WRITTEN PROBLEM – Reproduce every one of the following items word for word, without changing anything.

:: RECORDS FOR PROCESSING

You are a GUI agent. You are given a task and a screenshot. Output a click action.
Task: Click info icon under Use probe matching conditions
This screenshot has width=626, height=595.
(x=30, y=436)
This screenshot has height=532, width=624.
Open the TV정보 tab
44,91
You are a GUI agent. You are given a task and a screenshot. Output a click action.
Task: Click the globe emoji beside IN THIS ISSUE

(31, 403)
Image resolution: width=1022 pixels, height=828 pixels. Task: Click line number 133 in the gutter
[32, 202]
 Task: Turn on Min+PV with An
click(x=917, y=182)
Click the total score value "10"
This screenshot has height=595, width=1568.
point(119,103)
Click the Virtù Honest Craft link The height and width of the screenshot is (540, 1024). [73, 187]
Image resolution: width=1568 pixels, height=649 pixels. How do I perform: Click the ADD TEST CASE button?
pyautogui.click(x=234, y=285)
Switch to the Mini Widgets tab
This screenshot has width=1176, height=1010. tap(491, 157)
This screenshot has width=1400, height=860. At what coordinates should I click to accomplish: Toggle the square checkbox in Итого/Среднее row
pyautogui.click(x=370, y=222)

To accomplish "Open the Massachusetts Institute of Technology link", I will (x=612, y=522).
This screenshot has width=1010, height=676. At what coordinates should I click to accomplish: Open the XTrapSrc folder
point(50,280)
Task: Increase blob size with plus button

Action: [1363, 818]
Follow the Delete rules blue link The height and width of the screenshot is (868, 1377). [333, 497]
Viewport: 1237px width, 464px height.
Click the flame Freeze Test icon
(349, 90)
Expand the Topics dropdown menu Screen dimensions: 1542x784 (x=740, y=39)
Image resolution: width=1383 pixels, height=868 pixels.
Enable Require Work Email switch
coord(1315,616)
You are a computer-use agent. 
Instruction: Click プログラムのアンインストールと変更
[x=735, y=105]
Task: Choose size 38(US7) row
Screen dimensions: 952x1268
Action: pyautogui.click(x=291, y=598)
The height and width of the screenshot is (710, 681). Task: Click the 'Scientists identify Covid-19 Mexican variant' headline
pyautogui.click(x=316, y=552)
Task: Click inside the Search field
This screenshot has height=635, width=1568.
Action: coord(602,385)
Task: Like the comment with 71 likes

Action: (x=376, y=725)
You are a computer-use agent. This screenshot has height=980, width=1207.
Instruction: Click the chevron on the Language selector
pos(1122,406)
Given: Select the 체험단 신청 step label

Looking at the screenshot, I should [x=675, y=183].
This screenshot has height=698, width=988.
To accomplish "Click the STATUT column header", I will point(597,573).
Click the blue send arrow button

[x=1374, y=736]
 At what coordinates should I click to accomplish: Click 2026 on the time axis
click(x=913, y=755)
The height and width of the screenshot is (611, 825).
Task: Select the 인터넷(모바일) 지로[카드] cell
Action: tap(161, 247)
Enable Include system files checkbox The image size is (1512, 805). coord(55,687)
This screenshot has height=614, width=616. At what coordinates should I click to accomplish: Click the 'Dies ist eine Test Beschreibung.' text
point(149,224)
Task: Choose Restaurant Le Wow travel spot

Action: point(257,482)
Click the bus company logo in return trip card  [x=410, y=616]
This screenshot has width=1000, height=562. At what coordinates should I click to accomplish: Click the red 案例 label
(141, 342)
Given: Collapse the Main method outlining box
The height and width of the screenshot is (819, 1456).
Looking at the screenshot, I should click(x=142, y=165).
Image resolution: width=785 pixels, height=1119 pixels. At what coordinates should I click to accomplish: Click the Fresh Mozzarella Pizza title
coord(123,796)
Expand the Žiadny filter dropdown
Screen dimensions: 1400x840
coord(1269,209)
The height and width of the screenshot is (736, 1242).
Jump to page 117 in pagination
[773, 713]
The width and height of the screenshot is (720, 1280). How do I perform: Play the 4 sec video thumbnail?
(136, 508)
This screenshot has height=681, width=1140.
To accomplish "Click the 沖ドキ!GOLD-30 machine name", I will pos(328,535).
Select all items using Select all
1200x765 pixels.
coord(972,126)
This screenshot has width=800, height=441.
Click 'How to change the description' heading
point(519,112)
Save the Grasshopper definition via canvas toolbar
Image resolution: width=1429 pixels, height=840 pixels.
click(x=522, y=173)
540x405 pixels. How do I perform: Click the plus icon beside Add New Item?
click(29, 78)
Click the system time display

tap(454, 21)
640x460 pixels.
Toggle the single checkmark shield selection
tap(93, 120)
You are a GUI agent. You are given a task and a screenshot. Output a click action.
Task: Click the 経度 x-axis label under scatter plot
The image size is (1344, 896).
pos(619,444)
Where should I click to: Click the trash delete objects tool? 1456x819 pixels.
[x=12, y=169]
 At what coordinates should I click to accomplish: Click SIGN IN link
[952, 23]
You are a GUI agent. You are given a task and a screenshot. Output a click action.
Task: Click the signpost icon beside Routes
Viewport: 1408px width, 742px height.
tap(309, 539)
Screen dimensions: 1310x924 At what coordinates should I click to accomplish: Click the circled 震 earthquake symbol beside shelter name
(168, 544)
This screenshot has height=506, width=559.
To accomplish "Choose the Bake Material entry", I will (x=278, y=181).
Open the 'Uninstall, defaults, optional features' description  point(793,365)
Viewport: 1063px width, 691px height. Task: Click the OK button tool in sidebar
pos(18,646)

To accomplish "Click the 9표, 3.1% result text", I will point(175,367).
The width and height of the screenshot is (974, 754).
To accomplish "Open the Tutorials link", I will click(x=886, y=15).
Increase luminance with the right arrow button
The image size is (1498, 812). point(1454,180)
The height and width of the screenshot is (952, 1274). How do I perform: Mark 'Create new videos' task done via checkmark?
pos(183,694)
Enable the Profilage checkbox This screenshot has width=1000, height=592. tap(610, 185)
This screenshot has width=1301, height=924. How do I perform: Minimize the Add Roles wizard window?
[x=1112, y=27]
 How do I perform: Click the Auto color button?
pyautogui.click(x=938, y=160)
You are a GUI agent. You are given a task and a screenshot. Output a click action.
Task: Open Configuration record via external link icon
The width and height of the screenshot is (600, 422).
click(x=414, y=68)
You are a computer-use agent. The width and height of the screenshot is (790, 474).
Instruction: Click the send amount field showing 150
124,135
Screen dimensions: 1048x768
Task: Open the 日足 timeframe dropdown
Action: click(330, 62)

::::

RESPONSE TO THE EXERCISE –
You are a GUI agent. You are given a task and a screenshot. Output a click action.
Task: Click info icon under Use probe matching conditions
This screenshot has width=626, height=595.
(x=30, y=436)
This screenshot has height=532, width=624.
Open the TV정보 tab
44,91
You are a GUI agent. You are given a task and a screenshot. Output a click action.
Task: Click the globe emoji beside IN THIS ISSUE

(31, 403)
Image resolution: width=1022 pixels, height=828 pixels. Task: Click line number 133 in the gutter
[32, 202]
 Task: Turn on Min+PV with An
click(x=917, y=182)
Click the total score value "10"
This screenshot has height=595, width=1568.
point(119,103)
Click the Virtù Honest Craft link The height and width of the screenshot is (540, 1024). [73, 187]
Image resolution: width=1568 pixels, height=649 pixels. How do I perform: Click the ADD TEST CASE button?
pyautogui.click(x=234, y=285)
Switch to the Mini Widgets tab
This screenshot has width=1176, height=1010. tap(491, 157)
This screenshot has width=1400, height=860. At what coordinates should I click to accomplish: Toggle the square checkbox in Итого/Среднее row
pyautogui.click(x=370, y=222)

To accomplish "Open the Massachusetts Institute of Technology link", I will (x=612, y=522).
This screenshot has width=1010, height=676. At what coordinates should I click to accomplish: Open the XTrapSrc folder
point(50,280)
Task: Increase blob size with plus button

Action: [1363, 818]
Follow the Delete rules blue link The height and width of the screenshot is (868, 1377). [333, 497]
Viewport: 1237px width, 464px height.
Click the flame Freeze Test icon
(349, 90)
Expand the Topics dropdown menu Screen dimensions: 1542x784 (x=740, y=39)
Image resolution: width=1383 pixels, height=868 pixels.
Enable Require Work Email switch
coord(1315,616)
You are a computer-use agent. 
Instruction: Click プログラムのアンインストールと変更
[x=735, y=105]
Task: Choose size 38(US7) row
Screen dimensions: 952x1268
Action: pyautogui.click(x=291, y=598)
The height and width of the screenshot is (710, 681). Task: Click the 'Scientists identify Covid-19 Mexican variant' headline
pyautogui.click(x=316, y=552)
Task: Click inside the Search field
This screenshot has height=635, width=1568.
Action: coord(602,385)
Task: Like the comment with 71 likes

Action: (x=376, y=725)
You are a computer-use agent. This screenshot has height=980, width=1207.
Instruction: Click the chevron on the Language selector
pos(1122,406)
Given: Select the 체험단 신청 step label

Looking at the screenshot, I should [x=675, y=183].
This screenshot has height=698, width=988.
To accomplish "Click the STATUT column header", I will point(597,573).
Click the blue send arrow button

[x=1374, y=736]
 At what coordinates should I click to accomplish: Click 2026 on the time axis
click(x=913, y=755)
The height and width of the screenshot is (611, 825).
Task: Select the 인터넷(모바일) 지로[카드] cell
Action: tap(161, 247)
Enable Include system files checkbox The image size is (1512, 805). coord(55,687)
This screenshot has height=614, width=616. At what coordinates should I click to accomplish: Click the 'Dies ist eine Test Beschreibung.' text
point(149,224)
Task: Choose Restaurant Le Wow travel spot

Action: point(257,482)
Click the bus company logo in return trip card  [x=410, y=616]
This screenshot has width=1000, height=562. At what coordinates should I click to accomplish: Click the red 案例 label
(141, 342)
Given: Collapse the Main method outlining box
The height and width of the screenshot is (819, 1456).
Looking at the screenshot, I should click(x=142, y=165).
Image resolution: width=785 pixels, height=1119 pixels. At what coordinates should I click to accomplish: Click the Fresh Mozzarella Pizza title
coord(123,796)
Expand the Žiadny filter dropdown
Screen dimensions: 1400x840
coord(1269,209)
The height and width of the screenshot is (736, 1242).
Jump to page 117 in pagination
[773, 713]
The width and height of the screenshot is (720, 1280). How do I perform: Play the 4 sec video thumbnail?
(136, 508)
This screenshot has height=681, width=1140.
To accomplish "Click the 沖ドキ!GOLD-30 machine name", I will pos(328,535).
Select all items using Select all
1200x765 pixels.
coord(972,126)
This screenshot has width=800, height=441.
Click 'How to change the description' heading
point(519,112)
Save the Grasshopper definition via canvas toolbar
Image resolution: width=1429 pixels, height=840 pixels.
click(x=522, y=173)
540x405 pixels. How do I perform: Click the plus icon beside Add New Item?
click(29, 78)
Click the system time display

tap(454, 21)
640x460 pixels.
Toggle the single checkmark shield selection
tap(93, 120)
You are a GUI agent. You are given a task and a screenshot. Output a click action.
Task: Click the 経度 x-axis label under scatter plot
The image size is (1344, 896).
pos(619,444)
Where should I click to: Click the trash delete objects tool? 1456x819 pixels.
[x=12, y=169]
 At what coordinates should I click to accomplish: Click SIGN IN link
[952, 23]
You are a GUI agent. You are given a task and a screenshot. Output a click action.
Task: Click the signpost icon beside Routes
Viewport: 1408px width, 742px height.
tap(309, 539)
Screen dimensions: 1310x924 At what coordinates should I click to accomplish: Click the circled 震 earthquake symbol beside shelter name
(168, 544)
This screenshot has height=506, width=559.
To accomplish "Choose the Bake Material entry", I will (x=278, y=181).
Open the 'Uninstall, defaults, optional features' description  point(793,365)
Viewport: 1063px width, 691px height. Task: Click the OK button tool in sidebar
pos(18,646)

To accomplish "Click the 9표, 3.1% result text", I will point(175,367).
The width and height of the screenshot is (974, 754).
To accomplish "Open the Tutorials link", I will click(x=886, y=15).
Increase luminance with the right arrow button
The image size is (1498, 812). point(1454,180)
The height and width of the screenshot is (952, 1274). How do I perform: Mark 'Create new videos' task done via checkmark?
pos(183,694)
Enable the Profilage checkbox This screenshot has width=1000, height=592. tap(610, 185)
This screenshot has width=1301, height=924. How do I perform: Minimize the Add Roles wizard window?
[x=1112, y=27]
 How do I perform: Click the Auto color button?
pyautogui.click(x=938, y=160)
You are a GUI agent. You are given a task and a screenshot. Output a click action.
Task: Open Configuration record via external link icon
The width and height of the screenshot is (600, 422).
click(x=414, y=68)
You are a computer-use agent. The width and height of the screenshot is (790, 474).
Instruction: Click the send amount field showing 150
124,135
Screen dimensions: 1048x768
Task: Open the 日足 timeframe dropdown
Action: click(330, 62)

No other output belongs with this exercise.